Line by line, copy the material below exactly.
==== GIVEN RECORDS
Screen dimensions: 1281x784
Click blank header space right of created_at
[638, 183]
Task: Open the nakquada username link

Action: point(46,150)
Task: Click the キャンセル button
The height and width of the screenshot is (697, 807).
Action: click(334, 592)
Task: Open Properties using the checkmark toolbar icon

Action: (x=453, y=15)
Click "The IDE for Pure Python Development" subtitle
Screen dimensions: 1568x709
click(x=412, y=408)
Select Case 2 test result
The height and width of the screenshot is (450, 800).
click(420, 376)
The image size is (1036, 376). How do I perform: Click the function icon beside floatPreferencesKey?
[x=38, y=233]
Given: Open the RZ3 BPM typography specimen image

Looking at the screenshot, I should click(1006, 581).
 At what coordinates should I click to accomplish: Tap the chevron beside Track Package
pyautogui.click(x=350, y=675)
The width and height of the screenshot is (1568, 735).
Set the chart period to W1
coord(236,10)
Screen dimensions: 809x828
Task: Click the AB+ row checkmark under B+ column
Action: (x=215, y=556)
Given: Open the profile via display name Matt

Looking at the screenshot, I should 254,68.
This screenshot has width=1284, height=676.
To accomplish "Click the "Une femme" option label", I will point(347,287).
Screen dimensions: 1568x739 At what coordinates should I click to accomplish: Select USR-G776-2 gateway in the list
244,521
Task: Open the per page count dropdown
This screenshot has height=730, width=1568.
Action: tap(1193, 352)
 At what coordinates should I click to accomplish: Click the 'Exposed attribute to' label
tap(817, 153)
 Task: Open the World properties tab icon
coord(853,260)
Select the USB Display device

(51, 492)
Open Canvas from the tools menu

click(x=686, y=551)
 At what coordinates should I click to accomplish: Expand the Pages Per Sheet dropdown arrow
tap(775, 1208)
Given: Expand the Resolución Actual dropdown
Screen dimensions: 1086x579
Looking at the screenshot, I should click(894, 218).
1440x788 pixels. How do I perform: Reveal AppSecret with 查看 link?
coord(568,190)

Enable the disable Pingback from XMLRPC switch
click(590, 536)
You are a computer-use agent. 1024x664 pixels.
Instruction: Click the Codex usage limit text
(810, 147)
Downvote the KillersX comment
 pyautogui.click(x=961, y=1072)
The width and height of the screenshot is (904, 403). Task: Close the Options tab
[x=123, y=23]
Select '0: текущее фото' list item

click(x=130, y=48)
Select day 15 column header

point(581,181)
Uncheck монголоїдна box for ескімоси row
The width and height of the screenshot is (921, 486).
========
▶ [ANSWER TO THE PROBLEM]:
Screen dimensions: 1281x784
Click blank header space right of created_at
[638, 183]
Task: Open the nakquada username link

Action: point(46,150)
Task: Click the キャンセル button
The height and width of the screenshot is (697, 807).
Action: click(334, 592)
Task: Open Properties using the checkmark toolbar icon

Action: (x=453, y=15)
Click "The IDE for Pure Python Development" subtitle
Screen dimensions: 1568x709
click(x=412, y=408)
Select Case 2 test result
The height and width of the screenshot is (450, 800).
click(420, 376)
The image size is (1036, 376). How do I perform: Click the function icon beside floatPreferencesKey?
[x=38, y=233]
Given: Open the RZ3 BPM typography specimen image

Looking at the screenshot, I should click(1006, 581).
 At what coordinates should I click to accomplish: Tap the chevron beside Track Package
pyautogui.click(x=350, y=675)
The width and height of the screenshot is (1568, 735).
Set the chart period to W1
coord(236,10)
Screen dimensions: 809x828
Task: Click the AB+ row checkmark under B+ column
Action: (x=215, y=556)
Given: Open the profile via display name Matt

Looking at the screenshot, I should 254,68.
This screenshot has width=1284, height=676.
To accomplish "Click the "Une femme" option label", I will point(347,287).
Screen dimensions: 1568x739 At what coordinates should I click to accomplish: Select USR-G776-2 gateway in the list
244,521
Task: Open the per page count dropdown
This screenshot has height=730, width=1568.
Action: tap(1193, 352)
 At what coordinates should I click to accomplish: Click the 'Exposed attribute to' label
tap(817, 153)
 Task: Open the World properties tab icon
coord(853,260)
Select the USB Display device

(51, 492)
Open Canvas from the tools menu

click(x=686, y=551)
 At what coordinates should I click to accomplish: Expand the Pages Per Sheet dropdown arrow
tap(775, 1208)
Given: Expand the Resolución Actual dropdown
Screen dimensions: 1086x579
Looking at the screenshot, I should click(894, 218).
1440x788 pixels. How do I perform: Reveal AppSecret with 查看 link?
coord(568,190)

Enable the disable Pingback from XMLRPC switch
click(590, 536)
You are a computer-use agent. 1024x664 pixels.
Instruction: Click the Codex usage limit text
(810, 147)
Downvote the KillersX comment
 pyautogui.click(x=961, y=1072)
The width and height of the screenshot is (904, 403). Task: Close the Options tab
[x=123, y=23]
Select '0: текущее фото' list item

click(x=130, y=48)
Select day 15 column header

point(581,181)
Uncheck монголоїдна box for ескімоси row
The width and height of the screenshot is (921, 486).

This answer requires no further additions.